— Directions —
Search the records for lines with the word "will" and copy each match.

[[ Supplied information, beginning ]]

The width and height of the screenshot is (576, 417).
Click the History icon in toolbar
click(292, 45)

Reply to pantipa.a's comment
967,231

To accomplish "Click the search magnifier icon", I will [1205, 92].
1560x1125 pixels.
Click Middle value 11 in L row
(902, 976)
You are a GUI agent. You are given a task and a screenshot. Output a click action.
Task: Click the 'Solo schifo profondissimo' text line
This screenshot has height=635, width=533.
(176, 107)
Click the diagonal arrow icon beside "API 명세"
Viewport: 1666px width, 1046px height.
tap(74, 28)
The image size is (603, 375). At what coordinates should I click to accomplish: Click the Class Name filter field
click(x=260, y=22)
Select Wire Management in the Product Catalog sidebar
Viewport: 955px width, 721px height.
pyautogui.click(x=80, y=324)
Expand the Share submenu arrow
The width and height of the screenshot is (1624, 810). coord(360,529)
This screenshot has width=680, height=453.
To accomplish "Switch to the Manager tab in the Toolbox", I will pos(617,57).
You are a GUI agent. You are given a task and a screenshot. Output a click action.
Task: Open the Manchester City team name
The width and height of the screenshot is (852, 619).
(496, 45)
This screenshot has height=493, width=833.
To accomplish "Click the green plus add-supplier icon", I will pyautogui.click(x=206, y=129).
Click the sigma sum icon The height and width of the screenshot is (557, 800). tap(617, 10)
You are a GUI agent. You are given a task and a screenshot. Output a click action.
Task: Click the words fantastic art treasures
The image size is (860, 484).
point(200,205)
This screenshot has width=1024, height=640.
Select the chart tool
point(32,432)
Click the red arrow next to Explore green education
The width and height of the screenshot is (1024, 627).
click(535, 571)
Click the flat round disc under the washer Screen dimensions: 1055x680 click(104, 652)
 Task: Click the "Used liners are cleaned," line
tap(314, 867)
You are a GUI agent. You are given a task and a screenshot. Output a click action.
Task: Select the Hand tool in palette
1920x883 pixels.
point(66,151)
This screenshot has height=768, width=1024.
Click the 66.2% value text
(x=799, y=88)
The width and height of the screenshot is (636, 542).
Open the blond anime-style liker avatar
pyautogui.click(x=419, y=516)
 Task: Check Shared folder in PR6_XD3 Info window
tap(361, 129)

[[ Supplied information, end ]]

— Response area —
To accomplish "Click the search magnifier icon", I will [1205, 92].
To accomplish "Switch to the Manager tab in the Toolbox", I will pos(617,57).
To accomplish "Click the green plus add-supplier icon", I will pyautogui.click(x=206, y=129).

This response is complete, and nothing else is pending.